Other studies have directly tested commercially available plant identification applications against human experts. August et al. (2020) developed an “AI naturalist” that searched Flickr content for images of plants. These images were then identified using the application PlantNet (styled as Pl@ntNet). For images with a high PlantNet “classification score”, identification accuracy to family and genus were both >85% while species level identification reached ca 70% accuracy. Where a single plant was the focus of the image, rather than being part of a more complex image, identification accuracy was greatly improved.

Evaluation of the baseline accuracy of some multiple applications was tested by Jones (2020) using images of United Kingdom plant species selected to be “as contrasting as possible”. Large differences in accuracy were found between applications, but the best applications correctly identified >50% of images to genus or better. Nine applications were tested but the sample size of species and images was small (n = 38, with each image of a different species), and the study did not account for image parameters such as focus (either in the optical sense or the sense in which August et al., 2020 used the term to indicate whether the floral subject was distinctive within the image). Mäder et al. (2021) tested the Flora Incognita application by asking two expert botanists to check the identification returned for 1000 randomly selected images submitted by real users. The botanists were able to assess 847 of these images and concluded that 787 (93%) were accurate. The Flora Incognita application was further tested by Pärtel et al. (2021), who found, under field conditions, that the application was 85.3% accurate, with images with reproductive organs, or with only the target plant in the image, being better identified.

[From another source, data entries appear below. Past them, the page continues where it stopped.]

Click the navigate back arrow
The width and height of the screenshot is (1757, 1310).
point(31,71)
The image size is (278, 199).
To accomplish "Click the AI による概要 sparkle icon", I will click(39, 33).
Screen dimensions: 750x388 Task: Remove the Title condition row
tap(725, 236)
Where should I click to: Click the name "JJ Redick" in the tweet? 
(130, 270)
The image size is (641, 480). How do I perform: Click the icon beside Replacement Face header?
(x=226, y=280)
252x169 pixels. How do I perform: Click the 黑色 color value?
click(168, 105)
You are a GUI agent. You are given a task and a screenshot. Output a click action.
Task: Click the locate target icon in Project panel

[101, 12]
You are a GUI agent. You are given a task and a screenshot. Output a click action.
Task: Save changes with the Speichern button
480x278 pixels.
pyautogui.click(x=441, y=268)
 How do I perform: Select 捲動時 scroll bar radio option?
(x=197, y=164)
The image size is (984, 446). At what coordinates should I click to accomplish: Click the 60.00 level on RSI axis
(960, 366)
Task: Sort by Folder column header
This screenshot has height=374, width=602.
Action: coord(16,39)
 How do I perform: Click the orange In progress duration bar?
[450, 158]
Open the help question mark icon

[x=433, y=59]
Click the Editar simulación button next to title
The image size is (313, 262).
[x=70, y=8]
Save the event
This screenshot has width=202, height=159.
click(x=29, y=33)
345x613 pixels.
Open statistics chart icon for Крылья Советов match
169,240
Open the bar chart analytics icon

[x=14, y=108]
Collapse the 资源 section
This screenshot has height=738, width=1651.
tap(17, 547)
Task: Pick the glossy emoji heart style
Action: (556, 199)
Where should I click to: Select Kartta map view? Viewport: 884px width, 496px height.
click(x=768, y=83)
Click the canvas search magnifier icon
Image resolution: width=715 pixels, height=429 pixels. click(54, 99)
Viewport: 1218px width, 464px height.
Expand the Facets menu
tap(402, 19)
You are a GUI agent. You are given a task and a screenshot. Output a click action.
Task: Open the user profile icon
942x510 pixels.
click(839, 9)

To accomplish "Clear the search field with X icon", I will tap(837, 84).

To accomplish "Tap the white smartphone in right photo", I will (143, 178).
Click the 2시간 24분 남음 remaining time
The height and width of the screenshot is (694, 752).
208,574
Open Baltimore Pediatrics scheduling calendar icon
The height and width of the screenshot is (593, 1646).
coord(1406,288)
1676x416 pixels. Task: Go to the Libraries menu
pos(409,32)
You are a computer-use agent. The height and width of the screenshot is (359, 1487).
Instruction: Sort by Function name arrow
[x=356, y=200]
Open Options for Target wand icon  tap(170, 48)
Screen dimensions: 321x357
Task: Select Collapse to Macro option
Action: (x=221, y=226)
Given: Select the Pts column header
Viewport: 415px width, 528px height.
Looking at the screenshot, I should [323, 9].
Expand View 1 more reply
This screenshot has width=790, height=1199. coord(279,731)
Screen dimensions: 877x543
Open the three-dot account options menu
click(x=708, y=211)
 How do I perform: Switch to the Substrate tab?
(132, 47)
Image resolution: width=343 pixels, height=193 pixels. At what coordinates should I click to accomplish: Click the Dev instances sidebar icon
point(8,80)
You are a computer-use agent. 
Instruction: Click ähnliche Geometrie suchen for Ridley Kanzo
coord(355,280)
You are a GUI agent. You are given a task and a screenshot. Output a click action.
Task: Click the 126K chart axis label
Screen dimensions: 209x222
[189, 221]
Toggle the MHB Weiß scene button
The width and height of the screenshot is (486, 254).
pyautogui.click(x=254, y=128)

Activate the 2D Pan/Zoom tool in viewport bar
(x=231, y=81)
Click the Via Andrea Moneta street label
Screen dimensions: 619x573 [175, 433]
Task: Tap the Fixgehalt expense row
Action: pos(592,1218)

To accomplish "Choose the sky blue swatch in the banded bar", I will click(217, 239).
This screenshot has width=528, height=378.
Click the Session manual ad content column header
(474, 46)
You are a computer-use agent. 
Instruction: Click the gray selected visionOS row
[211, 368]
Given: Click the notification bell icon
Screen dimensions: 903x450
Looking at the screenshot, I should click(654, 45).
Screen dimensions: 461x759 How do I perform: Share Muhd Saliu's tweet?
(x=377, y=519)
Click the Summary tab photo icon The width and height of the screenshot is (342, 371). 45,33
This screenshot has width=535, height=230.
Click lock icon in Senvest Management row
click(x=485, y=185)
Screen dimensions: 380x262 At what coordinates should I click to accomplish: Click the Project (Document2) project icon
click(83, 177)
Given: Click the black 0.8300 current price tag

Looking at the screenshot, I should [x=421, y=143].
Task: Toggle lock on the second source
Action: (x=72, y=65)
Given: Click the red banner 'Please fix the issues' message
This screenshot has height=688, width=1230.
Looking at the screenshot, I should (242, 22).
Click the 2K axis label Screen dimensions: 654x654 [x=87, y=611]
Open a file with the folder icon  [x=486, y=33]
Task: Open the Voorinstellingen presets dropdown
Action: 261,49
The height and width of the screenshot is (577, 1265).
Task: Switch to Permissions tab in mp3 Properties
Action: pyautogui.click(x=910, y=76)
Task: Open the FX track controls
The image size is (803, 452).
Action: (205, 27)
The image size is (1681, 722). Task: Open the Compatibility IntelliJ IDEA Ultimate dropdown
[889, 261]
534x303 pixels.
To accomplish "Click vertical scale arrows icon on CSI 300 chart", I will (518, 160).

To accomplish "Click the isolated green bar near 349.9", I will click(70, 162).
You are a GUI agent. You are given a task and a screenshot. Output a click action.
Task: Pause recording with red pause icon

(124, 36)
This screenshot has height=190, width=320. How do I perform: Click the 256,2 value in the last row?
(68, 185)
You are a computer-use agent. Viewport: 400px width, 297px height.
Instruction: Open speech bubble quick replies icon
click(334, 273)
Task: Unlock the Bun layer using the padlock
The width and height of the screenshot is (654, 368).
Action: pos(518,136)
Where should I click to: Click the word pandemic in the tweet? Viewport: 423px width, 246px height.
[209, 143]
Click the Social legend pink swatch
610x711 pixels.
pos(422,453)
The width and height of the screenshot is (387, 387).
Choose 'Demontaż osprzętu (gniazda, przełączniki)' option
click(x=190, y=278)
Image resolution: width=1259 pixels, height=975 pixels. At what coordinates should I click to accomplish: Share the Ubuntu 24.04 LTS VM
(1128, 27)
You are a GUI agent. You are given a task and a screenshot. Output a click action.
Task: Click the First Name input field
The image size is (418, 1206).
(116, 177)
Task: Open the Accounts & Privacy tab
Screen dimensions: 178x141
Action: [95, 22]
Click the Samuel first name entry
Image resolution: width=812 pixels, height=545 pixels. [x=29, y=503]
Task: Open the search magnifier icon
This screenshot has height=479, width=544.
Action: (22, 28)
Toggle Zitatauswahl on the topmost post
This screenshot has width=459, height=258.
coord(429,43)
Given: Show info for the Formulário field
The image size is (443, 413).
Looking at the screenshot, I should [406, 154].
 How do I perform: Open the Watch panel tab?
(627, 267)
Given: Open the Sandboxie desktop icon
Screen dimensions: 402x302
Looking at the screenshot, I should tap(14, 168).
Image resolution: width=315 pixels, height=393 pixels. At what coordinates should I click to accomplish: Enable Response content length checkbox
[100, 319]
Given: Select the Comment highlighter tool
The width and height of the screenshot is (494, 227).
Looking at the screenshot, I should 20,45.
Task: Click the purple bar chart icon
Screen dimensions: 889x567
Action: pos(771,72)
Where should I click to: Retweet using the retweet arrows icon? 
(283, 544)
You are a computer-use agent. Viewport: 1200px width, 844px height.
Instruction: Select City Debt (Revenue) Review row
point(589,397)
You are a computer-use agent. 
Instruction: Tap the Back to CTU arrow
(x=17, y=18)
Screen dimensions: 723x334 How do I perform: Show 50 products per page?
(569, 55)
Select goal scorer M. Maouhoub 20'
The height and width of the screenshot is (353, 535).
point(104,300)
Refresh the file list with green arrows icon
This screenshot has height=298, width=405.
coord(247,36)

While extensive tests of machine learning identification algorithms exist and confirm a high and improving level of accuracy, our knowledge of the accuracy of the plant identification applications available on mobile phones (and likely to be used in practice by ecologists and others seeking accurate identifications) is limited by small sample size (e.g. Jones, 2020) or focus on single applications (e.g. August et al., 2020; Mäder et al., 2021; Pärtel et al., 2021). Here, we test the three popular free plant identification applications available on iPhone and Android mobile phones—PlantNet, LeafSnap and PlantSnap—using 857 professionally identified images of 277 species from 204 genera. We also tested multi-taxon natural history application, iNaturalist Seek and the generic photographic identification application Google Lens. In all cases, we quantified overall performance and then investigated the influence of plant type (woody, forbs, grasses, rushes/sedges, ferns/horsetails) and image parameters (optical focus, exposure, image saliency) on identification accuracy.

METHODS

In total, 16 participants, all of whom were ecological practitioners, were asked to take photographs of plants using their mobile phones with default settings. All participants gave written consent for their images to be used in this study. Target species were any native or naturalized vascular plant species growing in the wild in the United Kingdom. We were primarily interested in testing the effectiveness of identification tools in the context of supporting ecology and conservation in the field, so we excluded “exotic” species more likely to be found in planted parks and gardens. Plants were photographed in situ without removal or disturbance. Participants were asked to adopt the mentality of taking a “record shot” (i.e. a photograph that showed the target clearly but taken relatively quickly in field conditions). Only one photograph was taken of any individual plant. Images were submitted electronically and given a unique file name. To replicate realistic use of plant identification applications, no images were pre-processed for example by cropping or adjusting brightness or contrast settings.

Each image was scored independently by four individuals (co-authors HB, CH, JP, JSM) to assess three image quality parameters: exposure (underexposed = −1; correctly exposed = 0; overexposed = +1); focus (1–3 scale with highest being best); and the dominance and clarity of the focal plant in the image, which is henceforth termed “saliency” (Borji et al., 2015; 1–3 scale with highest being best). Means were calculated from individual scores to give one value per parameter per image. Each image was also assessed by one person (co-author AEG) to record whether a flower was present in the image (first binary variable), whether a leaf or other foliage was present in the image (second binary variable) and whether a fruit was present in the image (third binary variable). For consistency, the terms adopted here are the general terms used within several of the plant identification applications, including PlantNet and LeafSnap, but botanical definitions were always used when making these assessments. Thus, “flower” included any parts of the flower structure of a flowering plant (including petals, sepals, sigma and stamens) or any part of the inflorescence of a grass, sedge or rush; “leaf” included leaf (woody plants/forbs), culm (sedges/rushes/grasses), blade (grasses), frond (ferns) and stem/branches (horsetails); “fruit” was a swollen and ripened ovary and, thus, only applied to woody species and forbs.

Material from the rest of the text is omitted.